Bob, en ciertas ocasiones, pensaba con gran rapidez. En esta oportunidad apenas pudo disimular la sacudida que le produjeron las palabras de Carlos. Se despidió, puso el vehículo en marcha, dió vuelta a la esquina hacia la derecha y apretó el acelerador. El camino estaba bordeado por casas y jardines. Después de recorrer una media milla, Bob habló por primera vez, al señalar un edificio largo y bajo que se extendía hacia la izquierda. Era la escuela. Un poco más adelante, colocó el automóvil al costado del camino y se paró. No se distinguía desde allí la otra sección de la isla. Habían llegado con extraordinaria rapidez a la zona más densamente poblada que Bob mencionara antes.

—Cazador —dijo el joven nerviosamente apenas detuvo el vehículo—. Nunca lo había pensado hasta ahora, pero Carlos me hizo recordarlo. Si tus congéneres se parecen a las amebas, tal como dijiste, quizá tengamos que apresar a más de un simbiota…
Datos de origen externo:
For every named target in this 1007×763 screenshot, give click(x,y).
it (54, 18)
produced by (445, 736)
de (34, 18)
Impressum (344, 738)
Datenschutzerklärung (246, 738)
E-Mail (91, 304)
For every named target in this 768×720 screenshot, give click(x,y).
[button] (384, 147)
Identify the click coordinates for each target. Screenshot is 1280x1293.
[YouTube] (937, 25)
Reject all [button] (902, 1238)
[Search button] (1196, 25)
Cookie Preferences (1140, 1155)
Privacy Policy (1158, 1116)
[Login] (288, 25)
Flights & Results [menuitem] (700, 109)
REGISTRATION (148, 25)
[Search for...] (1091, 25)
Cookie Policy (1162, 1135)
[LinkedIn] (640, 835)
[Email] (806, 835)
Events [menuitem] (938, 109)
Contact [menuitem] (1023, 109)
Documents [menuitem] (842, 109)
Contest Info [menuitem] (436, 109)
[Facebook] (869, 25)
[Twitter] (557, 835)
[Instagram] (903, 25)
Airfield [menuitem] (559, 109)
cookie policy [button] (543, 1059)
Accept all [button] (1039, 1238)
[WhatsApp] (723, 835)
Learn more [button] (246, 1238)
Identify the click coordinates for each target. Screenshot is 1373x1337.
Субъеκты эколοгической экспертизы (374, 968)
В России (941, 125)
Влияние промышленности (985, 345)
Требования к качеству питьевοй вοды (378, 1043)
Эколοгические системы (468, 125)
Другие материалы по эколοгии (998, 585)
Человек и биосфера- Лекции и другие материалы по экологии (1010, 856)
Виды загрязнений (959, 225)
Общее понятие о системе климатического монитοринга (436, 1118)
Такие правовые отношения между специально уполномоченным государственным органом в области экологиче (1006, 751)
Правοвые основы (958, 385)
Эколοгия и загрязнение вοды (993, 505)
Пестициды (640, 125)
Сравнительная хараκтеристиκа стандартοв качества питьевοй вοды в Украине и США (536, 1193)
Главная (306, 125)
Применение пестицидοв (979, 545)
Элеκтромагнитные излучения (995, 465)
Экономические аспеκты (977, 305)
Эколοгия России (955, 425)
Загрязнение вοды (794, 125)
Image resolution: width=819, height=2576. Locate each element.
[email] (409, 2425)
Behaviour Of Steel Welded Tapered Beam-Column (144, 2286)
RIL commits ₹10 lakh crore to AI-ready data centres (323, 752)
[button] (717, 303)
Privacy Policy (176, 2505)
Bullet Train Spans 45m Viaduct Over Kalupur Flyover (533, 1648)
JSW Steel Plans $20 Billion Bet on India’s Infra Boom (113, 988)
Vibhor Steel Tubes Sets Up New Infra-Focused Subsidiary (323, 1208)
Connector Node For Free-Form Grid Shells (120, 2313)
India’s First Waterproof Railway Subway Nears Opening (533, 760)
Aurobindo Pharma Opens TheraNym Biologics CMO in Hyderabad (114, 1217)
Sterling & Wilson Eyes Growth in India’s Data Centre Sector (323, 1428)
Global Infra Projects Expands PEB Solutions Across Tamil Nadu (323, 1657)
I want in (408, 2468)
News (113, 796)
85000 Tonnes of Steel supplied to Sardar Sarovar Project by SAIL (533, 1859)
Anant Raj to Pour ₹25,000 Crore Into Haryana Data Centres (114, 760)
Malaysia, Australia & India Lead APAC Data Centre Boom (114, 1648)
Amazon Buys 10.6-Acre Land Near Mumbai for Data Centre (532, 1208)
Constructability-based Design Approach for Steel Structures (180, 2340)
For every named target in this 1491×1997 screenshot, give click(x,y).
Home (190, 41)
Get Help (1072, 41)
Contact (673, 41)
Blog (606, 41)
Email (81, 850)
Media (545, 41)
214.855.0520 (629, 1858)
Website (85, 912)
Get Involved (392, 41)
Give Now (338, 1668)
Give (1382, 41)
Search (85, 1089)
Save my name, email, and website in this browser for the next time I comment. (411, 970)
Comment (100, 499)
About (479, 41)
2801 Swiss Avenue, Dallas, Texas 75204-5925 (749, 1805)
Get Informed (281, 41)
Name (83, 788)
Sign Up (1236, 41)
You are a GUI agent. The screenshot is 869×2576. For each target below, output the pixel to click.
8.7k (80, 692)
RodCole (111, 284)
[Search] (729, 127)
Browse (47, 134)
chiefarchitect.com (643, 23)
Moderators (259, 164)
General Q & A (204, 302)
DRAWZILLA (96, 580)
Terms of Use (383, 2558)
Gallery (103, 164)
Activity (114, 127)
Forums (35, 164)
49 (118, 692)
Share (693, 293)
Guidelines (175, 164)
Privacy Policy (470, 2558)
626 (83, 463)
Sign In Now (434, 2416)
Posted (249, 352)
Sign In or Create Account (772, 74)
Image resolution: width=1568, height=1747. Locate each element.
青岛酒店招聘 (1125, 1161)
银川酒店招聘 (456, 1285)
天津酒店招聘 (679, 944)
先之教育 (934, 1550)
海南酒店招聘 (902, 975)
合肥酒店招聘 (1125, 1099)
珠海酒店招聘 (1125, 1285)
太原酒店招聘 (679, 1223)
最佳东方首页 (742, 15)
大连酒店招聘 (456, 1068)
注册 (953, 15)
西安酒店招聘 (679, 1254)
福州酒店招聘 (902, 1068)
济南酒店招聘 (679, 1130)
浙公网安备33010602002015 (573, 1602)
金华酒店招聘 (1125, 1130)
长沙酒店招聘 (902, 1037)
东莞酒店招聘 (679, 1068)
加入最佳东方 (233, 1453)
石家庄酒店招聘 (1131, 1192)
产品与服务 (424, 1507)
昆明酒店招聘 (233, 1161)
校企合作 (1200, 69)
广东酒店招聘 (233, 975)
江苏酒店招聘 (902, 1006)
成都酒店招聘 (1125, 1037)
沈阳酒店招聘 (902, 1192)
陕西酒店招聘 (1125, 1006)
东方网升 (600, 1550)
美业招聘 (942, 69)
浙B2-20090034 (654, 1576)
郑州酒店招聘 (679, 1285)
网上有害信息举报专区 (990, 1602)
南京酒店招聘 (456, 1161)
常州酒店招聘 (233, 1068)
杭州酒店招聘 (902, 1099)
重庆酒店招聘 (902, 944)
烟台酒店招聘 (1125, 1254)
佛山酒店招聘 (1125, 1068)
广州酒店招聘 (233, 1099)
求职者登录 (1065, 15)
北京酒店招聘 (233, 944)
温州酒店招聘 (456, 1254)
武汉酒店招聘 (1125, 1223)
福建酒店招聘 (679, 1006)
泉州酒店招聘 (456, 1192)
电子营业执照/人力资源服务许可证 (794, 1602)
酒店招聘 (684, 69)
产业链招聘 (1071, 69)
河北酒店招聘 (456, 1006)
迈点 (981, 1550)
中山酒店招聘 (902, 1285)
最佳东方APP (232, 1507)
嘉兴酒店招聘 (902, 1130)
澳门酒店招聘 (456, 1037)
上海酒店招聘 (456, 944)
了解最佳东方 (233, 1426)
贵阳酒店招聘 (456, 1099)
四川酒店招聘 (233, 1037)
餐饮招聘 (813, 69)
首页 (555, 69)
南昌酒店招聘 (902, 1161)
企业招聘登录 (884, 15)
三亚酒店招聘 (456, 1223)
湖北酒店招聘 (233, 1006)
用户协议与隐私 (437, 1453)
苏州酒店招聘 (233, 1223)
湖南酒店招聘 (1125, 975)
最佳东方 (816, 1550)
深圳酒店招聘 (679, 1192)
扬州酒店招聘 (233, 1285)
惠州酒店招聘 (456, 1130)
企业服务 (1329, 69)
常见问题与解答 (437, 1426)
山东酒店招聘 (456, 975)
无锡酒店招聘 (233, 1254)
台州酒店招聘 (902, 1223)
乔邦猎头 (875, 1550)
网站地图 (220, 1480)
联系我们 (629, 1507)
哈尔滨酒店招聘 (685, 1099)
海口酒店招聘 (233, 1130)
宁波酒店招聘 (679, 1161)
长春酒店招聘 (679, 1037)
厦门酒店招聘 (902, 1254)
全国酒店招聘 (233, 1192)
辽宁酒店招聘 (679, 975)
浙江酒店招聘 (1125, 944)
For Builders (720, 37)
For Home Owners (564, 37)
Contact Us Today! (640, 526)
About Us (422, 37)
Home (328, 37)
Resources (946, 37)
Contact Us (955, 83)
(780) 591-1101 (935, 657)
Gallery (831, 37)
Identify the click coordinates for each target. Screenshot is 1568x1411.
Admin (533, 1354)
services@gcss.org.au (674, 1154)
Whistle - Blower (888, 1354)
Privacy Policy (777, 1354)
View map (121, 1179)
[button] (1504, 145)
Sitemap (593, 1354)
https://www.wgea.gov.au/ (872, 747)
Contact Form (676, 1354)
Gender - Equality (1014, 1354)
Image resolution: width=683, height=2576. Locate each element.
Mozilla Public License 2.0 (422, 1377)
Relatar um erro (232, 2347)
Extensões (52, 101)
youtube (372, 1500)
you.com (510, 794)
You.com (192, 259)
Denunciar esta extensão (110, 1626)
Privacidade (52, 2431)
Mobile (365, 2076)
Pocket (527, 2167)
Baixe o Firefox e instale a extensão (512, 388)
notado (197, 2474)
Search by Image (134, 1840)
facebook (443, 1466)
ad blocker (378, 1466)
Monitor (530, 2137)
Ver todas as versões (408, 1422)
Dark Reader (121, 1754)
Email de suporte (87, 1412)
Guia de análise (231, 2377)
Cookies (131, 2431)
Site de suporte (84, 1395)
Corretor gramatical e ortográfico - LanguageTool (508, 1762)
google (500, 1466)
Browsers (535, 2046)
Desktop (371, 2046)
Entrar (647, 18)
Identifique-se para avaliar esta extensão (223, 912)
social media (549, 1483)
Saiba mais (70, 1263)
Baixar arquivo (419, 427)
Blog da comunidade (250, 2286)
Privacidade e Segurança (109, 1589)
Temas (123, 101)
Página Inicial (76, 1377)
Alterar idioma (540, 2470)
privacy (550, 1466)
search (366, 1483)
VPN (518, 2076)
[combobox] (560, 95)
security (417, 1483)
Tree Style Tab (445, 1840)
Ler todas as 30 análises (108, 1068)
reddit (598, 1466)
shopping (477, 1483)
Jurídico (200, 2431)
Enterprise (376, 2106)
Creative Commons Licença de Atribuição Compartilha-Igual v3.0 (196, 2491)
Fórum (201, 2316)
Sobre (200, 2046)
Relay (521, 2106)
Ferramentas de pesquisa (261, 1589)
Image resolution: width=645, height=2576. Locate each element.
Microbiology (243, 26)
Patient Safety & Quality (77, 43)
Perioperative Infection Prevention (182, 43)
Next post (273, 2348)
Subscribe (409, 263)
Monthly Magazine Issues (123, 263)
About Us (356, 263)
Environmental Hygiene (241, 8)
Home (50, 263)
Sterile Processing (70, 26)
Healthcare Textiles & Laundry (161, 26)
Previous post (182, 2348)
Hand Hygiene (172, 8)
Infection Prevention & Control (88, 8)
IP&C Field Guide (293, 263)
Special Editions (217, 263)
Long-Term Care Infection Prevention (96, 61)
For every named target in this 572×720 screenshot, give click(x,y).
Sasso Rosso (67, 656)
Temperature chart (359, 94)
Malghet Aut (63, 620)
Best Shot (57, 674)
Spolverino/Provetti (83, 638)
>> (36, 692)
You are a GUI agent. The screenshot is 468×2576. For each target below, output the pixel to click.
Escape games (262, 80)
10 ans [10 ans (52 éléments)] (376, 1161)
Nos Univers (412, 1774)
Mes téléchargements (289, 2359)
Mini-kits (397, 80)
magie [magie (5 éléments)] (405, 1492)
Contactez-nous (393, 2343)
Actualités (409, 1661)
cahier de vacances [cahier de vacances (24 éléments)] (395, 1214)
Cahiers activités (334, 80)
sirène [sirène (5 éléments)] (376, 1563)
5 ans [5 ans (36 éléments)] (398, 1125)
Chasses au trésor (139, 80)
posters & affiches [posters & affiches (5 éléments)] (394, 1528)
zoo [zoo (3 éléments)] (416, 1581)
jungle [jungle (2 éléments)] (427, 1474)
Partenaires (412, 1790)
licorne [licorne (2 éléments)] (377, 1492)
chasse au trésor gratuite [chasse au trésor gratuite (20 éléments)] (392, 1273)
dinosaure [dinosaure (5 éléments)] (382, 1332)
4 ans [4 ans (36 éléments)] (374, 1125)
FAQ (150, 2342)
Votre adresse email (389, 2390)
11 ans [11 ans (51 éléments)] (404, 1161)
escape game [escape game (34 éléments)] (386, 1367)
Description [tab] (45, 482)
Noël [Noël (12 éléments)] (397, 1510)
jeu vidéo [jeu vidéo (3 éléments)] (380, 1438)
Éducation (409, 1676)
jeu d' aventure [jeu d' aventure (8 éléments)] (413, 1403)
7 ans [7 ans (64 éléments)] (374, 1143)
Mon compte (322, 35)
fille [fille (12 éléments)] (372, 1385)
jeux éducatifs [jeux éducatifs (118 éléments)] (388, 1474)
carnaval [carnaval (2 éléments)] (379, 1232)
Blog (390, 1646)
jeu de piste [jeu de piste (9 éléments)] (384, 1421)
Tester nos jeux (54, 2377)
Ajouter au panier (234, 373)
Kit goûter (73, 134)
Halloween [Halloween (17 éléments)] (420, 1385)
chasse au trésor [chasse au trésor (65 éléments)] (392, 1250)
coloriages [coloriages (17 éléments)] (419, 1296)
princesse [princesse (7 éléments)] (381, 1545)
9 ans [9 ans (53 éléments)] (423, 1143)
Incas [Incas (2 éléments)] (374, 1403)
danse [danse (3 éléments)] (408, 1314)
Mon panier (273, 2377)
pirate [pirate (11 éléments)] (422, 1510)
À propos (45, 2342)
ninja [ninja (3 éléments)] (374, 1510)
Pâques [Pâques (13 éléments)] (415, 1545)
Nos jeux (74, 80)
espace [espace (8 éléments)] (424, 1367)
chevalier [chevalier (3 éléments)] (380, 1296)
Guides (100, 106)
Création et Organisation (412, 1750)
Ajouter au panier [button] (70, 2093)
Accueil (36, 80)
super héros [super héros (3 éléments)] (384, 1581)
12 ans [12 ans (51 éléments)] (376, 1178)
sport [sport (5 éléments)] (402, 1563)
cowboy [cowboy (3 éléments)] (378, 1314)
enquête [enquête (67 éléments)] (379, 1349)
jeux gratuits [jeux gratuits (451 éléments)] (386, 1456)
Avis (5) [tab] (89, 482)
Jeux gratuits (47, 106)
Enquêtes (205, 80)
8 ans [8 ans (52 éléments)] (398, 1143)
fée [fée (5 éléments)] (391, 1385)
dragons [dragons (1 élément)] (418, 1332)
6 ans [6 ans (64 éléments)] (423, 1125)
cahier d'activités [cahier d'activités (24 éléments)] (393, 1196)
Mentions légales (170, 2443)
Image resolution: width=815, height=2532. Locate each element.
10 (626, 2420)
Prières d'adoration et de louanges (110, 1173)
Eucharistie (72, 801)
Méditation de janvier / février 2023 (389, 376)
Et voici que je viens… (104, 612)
El Cazador no comprendió la vacilación del muchacho y tampoco comprendió el sentido de su pregunta. Después de un momento, cuando la hubo digerido, dijo a Bob:

—¿Lo que quieres saber es si nuestro amigo puede haberse dividido en dos partes, igual que las amebas?… Nosotros somos seres mucho más complicados. El simbiota podría formar un nuevo individuo con una parte de su propio cuerpo; pero el nuevo ser requiere un tiempo aproximado de un año para alcanzar la edad adulta. Por supuesto, el simbiota podría crearlo en cualquier momento, pero no creo que lo haga; tengo buenas razones para pensar así. Si se desdoblara en el interior de un ser humano, el nuevo simbiota se movería en ese ambiente con la inexperiencia y la torpeza de un niño recién nacido de tu propia raza; al moverse, a ciegas, en busca de alimento, podría llegar a matar a su anfitrión. Es verdad que nosotros conocemos más biología que ustedes, pero no nacemos con el saber ya organizado; aprender a vivir con un anfitrión lleva mucho tiempo y constituye una de las fases más importantes de nuestra educación. Por otra parte, si nuestra presa llegara a reproducirse, lo haría por motivos exclusivamente egoístas. No se me había ocurrido esto antes… Si creara un nuevo ser, éste sería capturado y destruido inmediatamente, de modo que los perseguidores creerían que le han dado muerte a él mismo. Estoy seguro de que si nuestro enemigo llegara a pensar así, no tendría la menor vacilación en llevar a cabo su cometido. Pero más bien me siento inclinado a creer que lo primero que hizo fué elegir un buen anfitrión; si éste le resultó suficientemente adecuado, es difícil que se haya decidido a abandonarlo con el propósito que tú sugieres.